A weekly aggregation of important cybersecurity and privacy news.
Table of Contents
- Stan’s Top-3: My pick of the 3 most important stories of the week.
- The Front Page: Other front page cybersecurity and privacy stories.
- Section 2 – Personal Security and Privacy: Important stories for protecting yourself and your family. Includes Cyber Humor because laughter is the best medicine.
- Section 3 – General Cyber Security and Privacy: Cybersecurity and privacy stories for those wanting a deeper look.
- Section 4 – Securing the Organization: Stories to support executives and top management in securing their organizations.
Our Lead Story: Brian Krebs excellent analysis of how tougher sanctions on Russia will likely trigger a Russian retaliation against America and its allies, which could escalate into cyber attacks on Western financial institutions and energy infrastructure. Russia Sanctions May Spark Escalating Cyber Conflict, KrebsOnSecurity, February 25, 2022
CISA Shields Up.The Cybersecurity and Infrastructure Security Agency (CISA) has published important guidance to small and medium-size businesses (along with governments and nonprofits) so they can better protect themselves from cyber attack. This is vital information for anyone tasked with their organization’s cybersecurity.

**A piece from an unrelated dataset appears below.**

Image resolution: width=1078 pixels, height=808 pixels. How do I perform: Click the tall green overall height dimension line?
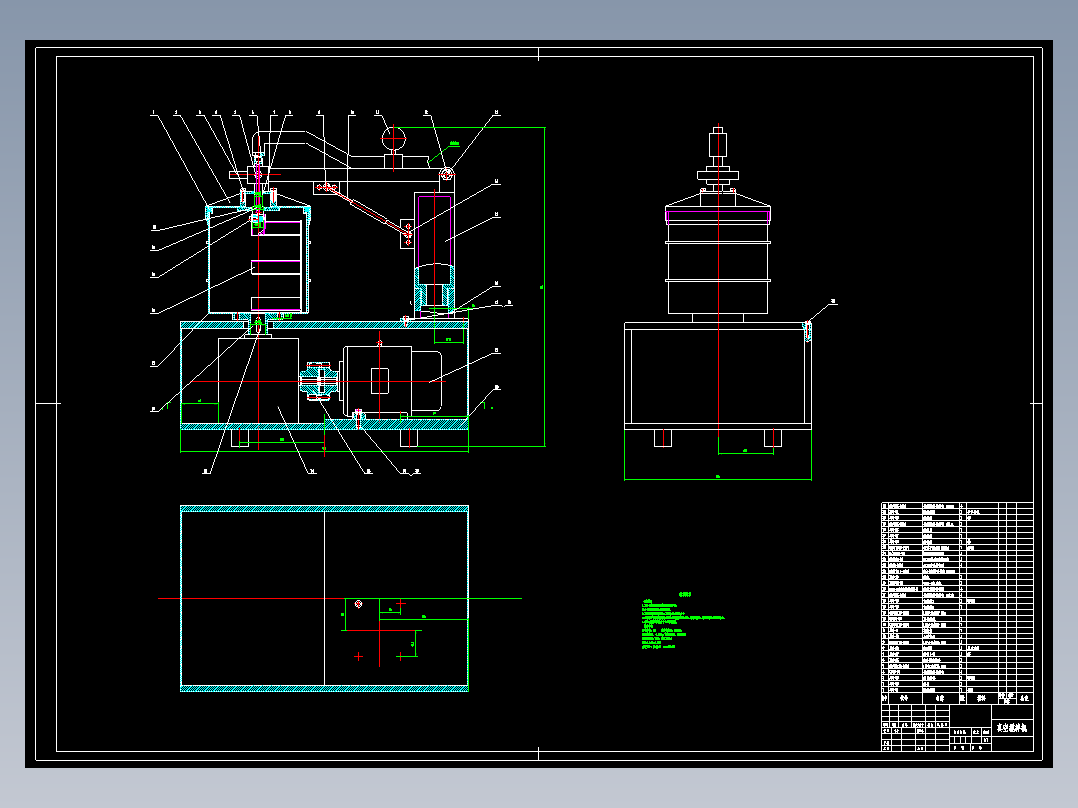(544, 287)
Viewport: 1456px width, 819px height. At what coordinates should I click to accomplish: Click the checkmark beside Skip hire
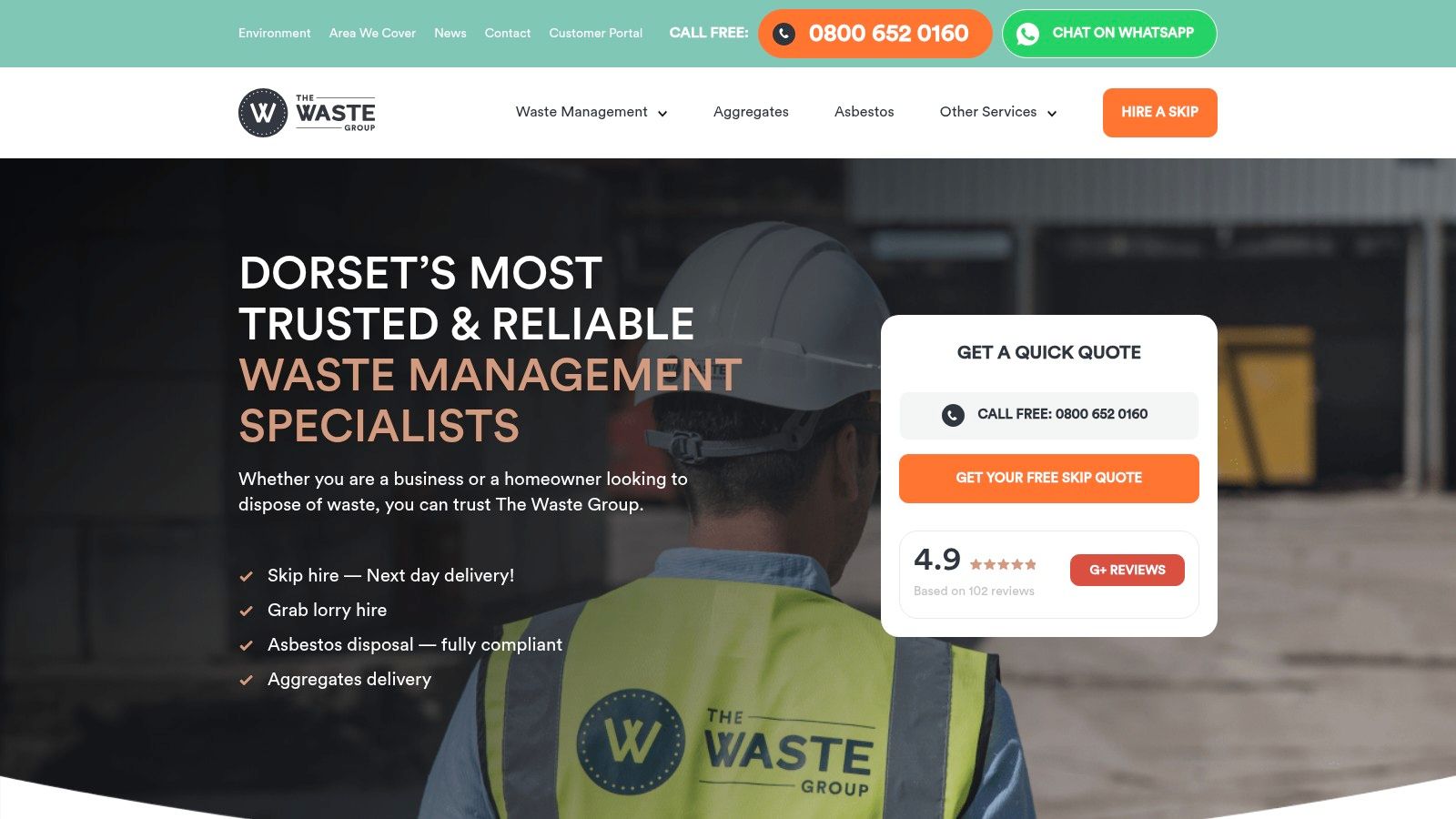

If IT reports to you, make sure IT is doing these things. And if you work in an organization, make sure your executives know to make sure IT is doing these things. Don’t assume. Don’t trust. Verify.
On the privacy side, the IRS has decided to back away completely from requiring users to provide facial scans, even saying any biometric data shared with ID.me would be permanently deleted over the next few weeks. IRS: Selfies Now Optional, Biometric Data to Be Deleted: KrebsOnSecurity, February 22, 2022
The Front Page
Ukraine Impact – How ready are we for sanctions blow-back?
One of the things I’ve learned in 40 years of cybersecurity is we are never as secure as we think we are. This is particularly true for mid-size and smaller organizations. We would be wise to be concerned. I can only hope the American Electric Power CEO isn’t being naïve.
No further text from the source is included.